Or Dana Carvey and Kevin Nealon having their arms pulled off by weights after offering to “pump you up.”
Maybe it’s just me, but “whatever it takes” is what The Joker says when he has Batman in a bad way. It’s sinister.
I’m sure Servais didn’t put much thought into the odious connotation of the slogan. And while I don’t think the Mariners’ clubhouse in Peoria has a secret room full of syringes, files, Vaseline and corks, it’s possible that “whatever it takes” also includes the urgency to make the playoffs this season will cause foolishness at or before the trade deadline.
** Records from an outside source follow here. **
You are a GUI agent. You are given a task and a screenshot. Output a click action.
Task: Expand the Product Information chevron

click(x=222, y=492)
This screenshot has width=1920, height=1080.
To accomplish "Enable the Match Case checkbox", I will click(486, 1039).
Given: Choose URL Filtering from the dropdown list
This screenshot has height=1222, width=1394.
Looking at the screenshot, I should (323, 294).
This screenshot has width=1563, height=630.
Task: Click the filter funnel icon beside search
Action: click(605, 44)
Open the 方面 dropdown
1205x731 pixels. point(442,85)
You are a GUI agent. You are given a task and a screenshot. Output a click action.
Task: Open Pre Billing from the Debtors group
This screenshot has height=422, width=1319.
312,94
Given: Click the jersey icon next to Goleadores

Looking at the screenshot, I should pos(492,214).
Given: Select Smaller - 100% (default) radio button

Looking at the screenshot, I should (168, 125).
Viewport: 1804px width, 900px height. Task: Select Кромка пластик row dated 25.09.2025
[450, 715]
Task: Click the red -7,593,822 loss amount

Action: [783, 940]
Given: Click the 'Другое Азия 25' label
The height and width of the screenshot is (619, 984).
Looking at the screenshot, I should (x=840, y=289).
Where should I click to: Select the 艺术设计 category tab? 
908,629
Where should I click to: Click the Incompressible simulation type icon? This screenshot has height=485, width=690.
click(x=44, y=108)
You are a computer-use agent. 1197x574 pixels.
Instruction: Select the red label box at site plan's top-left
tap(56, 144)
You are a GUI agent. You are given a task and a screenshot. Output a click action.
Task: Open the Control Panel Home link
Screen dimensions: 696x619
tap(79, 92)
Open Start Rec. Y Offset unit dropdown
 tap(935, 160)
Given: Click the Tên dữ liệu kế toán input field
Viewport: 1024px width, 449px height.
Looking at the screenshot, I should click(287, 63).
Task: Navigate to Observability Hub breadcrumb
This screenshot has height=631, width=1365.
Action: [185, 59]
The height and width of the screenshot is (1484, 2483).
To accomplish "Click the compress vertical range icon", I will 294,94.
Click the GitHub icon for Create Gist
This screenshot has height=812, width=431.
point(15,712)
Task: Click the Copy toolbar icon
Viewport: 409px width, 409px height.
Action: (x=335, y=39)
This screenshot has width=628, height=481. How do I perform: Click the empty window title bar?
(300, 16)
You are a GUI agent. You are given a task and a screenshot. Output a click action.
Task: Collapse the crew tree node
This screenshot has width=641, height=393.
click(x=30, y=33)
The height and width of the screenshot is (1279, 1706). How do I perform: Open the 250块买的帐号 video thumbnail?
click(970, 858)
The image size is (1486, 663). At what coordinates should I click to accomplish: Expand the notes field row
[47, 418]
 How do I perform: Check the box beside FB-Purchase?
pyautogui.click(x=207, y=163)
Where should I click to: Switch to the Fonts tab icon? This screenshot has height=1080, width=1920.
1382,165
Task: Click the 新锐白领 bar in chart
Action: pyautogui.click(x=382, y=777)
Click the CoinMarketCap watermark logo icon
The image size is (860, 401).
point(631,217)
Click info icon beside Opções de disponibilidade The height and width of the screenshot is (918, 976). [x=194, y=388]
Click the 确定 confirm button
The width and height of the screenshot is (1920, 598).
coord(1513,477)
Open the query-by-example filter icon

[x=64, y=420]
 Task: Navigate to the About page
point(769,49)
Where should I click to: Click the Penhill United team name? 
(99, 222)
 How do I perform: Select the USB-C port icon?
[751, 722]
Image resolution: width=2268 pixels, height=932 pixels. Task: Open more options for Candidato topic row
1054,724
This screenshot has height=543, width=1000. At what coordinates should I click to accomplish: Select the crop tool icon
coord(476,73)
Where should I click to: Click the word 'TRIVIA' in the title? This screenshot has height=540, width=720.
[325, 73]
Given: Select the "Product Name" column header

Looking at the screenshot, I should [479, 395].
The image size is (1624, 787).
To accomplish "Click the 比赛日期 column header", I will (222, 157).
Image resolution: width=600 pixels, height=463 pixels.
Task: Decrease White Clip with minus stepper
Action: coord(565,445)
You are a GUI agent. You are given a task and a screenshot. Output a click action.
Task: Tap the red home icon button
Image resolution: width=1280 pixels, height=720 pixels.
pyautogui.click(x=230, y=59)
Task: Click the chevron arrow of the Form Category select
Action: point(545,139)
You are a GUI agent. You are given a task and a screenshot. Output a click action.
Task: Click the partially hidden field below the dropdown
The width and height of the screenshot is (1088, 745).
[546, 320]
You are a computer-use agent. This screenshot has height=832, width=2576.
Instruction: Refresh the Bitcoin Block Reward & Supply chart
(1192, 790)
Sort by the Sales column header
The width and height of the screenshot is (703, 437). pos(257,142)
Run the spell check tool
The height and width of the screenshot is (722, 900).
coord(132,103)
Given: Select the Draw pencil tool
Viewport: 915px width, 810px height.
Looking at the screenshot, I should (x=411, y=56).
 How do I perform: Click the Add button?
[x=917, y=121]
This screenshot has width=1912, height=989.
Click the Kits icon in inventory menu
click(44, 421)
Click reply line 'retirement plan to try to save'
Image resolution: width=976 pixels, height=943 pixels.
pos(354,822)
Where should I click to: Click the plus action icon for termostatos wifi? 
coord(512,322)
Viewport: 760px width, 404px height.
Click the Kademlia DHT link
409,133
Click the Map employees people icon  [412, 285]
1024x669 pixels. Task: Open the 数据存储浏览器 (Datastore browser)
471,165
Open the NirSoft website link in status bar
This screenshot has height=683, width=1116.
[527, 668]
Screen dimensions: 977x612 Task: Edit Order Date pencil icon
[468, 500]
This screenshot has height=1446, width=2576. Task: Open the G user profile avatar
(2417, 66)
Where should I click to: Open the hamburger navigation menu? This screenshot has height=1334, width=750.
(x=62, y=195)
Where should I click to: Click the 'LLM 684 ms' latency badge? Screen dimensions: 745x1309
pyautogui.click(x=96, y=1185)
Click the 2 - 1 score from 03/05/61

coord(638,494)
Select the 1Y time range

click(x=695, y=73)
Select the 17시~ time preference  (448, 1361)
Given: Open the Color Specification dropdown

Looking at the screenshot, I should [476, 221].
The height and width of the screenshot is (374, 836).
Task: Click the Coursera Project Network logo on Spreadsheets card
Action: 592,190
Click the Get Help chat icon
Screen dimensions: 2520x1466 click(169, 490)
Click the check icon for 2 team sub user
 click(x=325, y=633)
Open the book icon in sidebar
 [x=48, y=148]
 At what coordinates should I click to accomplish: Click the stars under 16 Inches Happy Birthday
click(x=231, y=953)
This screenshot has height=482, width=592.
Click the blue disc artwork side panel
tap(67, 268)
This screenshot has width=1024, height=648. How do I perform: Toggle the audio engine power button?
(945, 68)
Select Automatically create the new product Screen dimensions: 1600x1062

That is the period in the baseball calendar when owners and GMs desperate for relevance/contention/love/revenue tend to panic. They ransack the farm system for top prospects and trade them for veterans who they believe can deliver with the required urgency.
That isn’t to say that is wrong or bad — the Mariners wouldn’t have made the 1995 playoffs without the midseason acquisitions of RHP Andy Benes and OF Vince Coleman — but the consequences to a farm system as anemic as the Mariners’ could be crippling.
Dipoto and director of player development Andy McKay were aghast a year ago at the farm-system inventory. They were spot-on in emphasizing player development at all levels of the system, including the hiring of coaches who get how to implement the “control the zone” mantra that improves efficiency for pitchers and hitters.
In their often-languid history, the Mariners, up to and including the tenure of Jack Zduriencik as GM, have done a respectable job of finding and drafting MLB-level talent. But having such a teensy percentage turn into six-year major leaguers is evidence that they lacked the necessaries to create average ballplayers — unless you’re impressed with four playoff appearances in 40 years.
So when the Mariners do acquire/develop some premier prospects such as position players Mitch Haniger, Tyler O’Neill, Kyle Lewis and Drew Jackson, and pitchers Edwin Diaz, Andrew Moore, Thyago Vieira and Luiz Gohara, 2017 is not necessarily the time to fondle the panic button.
Which is implied by “Whatever It Takes.”
Dipoto strikes me as a guy not especially vulnerable to impulse. If he were, ahead of the 2016 trade deadline, he wouldn’t have traded a quality major league pitcher, Mike Montgomery, for a young, unproven first baseman, Dan Vogelbach. I’ve written before the move probably the cost the Mariners a playoff spot because there was so much instability among pitchers (a club-record 31 were used).
But if Vogelbach helps justify the deal with a solid platoon performance in 2017, the deal works. If he flops in his rookie season, then Dipoto is back to playing catch-up at a position he sought to settle with Vogelbach and Danny Valencia, 32, now with his seventh major league club because he can’t hit right-handed pitching.
Giving up a potential young star to fix first base would fulfill the “whatever it takes” slogan, but wouldn’t do anything for the future. Yes, it’s been 15 years since the playoffs, but Dipoto would be wise to ignore the clubhouse signage.
Mariners fans should hope the message isn’t for him. After 15 years, a 16th year would harm no one if unsentimental actions are the path to annual contention, as the Seahawks have established. Because this team has yet to know what it takes.